Off again on another whirlwind adventure! I decided to make the most out of my Thanksgiving holiday on the east coast and head out a week early to visit my ladies who left the warmth of sunny California for the fall chill of Boston, DC, NYC and beyond. And I have to admit, although I am a Californian to the core, the holiday spirit combined with the comfort of bundling up has my heart singing show tunes.

Three plane rides, a train, and endless house visits along the way, I knew I needed to prepare a slightly larger-than-usual snack pack to keep me full and energized throughout the trip. So I prepped a few perishables: (a) a giant pack of boneless, skinless chicken thighs, cooked in ground mustard and balsamic vinegar and (b) some Heidi’s Hens no salt turkey meat (30mg per serving).  And rounded up a cornucopia of non-perishables as well: (a) dried cranberries, (b) Enjoy Life Cinnamon Crunch Granola, (c) shelled, salt free sesame seeds, (d) salt free pop corn to pop, and (e) some delicious fruit leather – remember that stuff? Like fruit roll-ups without the chemicals.

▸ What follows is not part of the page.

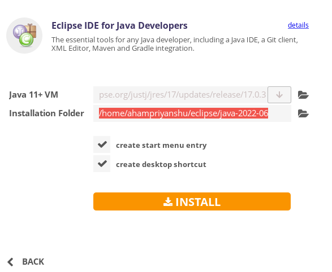The width and height of the screenshot is (332, 272).
Task: Open the Java VM dropdown arrow
Action: coord(279,95)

As an added bonus, I found at a Bostonian Whole Foods a new brand of low sodium lavash bread that has packed nicely in my bag and remained incredibly soft and fresh for the remainder of my travels.

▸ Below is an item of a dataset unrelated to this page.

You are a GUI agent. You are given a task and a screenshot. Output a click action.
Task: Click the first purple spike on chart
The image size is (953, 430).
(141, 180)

As for eating out, it has been a breeze. In most restaurant kitchens, fish will be left naked (cat call whistles appropriate) until preparation – sans seasoning and sans marinade – and it is a safe bet that you can order a simply grilled or sauteed, salt free fillet for dinner.

If you have reservations somewhere,  it always helps to call ahead and ask the chef to set aside some meat or fish for you as well as some fresh veggies that have not been dunked in a pot of boiling salt water.

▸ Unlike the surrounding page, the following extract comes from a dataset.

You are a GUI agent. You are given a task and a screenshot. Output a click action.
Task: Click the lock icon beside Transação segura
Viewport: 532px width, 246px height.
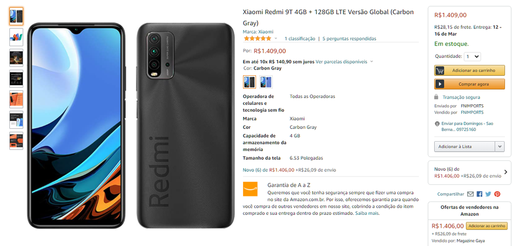pyautogui.click(x=436, y=97)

Perfect example: Rocca Kitchen and Bar. They were incredibly accommodating and delighted me with a roasted whole Branzino (wowzer) that was steeping in a delicate broth of roasted tomato juice. Although the flavors weren’t overwhelming, I have come to truly appreciate the simple enjoyment of fresh ingredients. The potatoes also happened to be cooked perfectly.  Slightly crispy on the outside, fluffy on the inside, and thick enough to soak up the broth like a piece of fresh-out-of-the-oven bread.

It was delicious and impressive in its grand presentation.  Speaking of presentation, check out this pasta sampler.  Not sodium free, but definitely beautiful and inspiring.  Perhaps a low sodium version will grace the West Coast in the near future…

All and all, a wonderful trip filled with good eats and lots of fun diversions. Yesterday Boston, today DC, tomorrow Philly and a fantastic Thanksgiving ahead.


Filed under good eats, restaurant ordering, tips & tricks, traveling

Check Out My Cheese

Usually I try to come up with a somewhat intriguing title. But this time, the subject was so exciting that I had to rush past the presentation and skip to the good stuff.

I made cheese. No seriously, I did. All by myself. Most amazingly, it was really easy. And most surprisingly, people who usually eat salt, lots of it, liked it.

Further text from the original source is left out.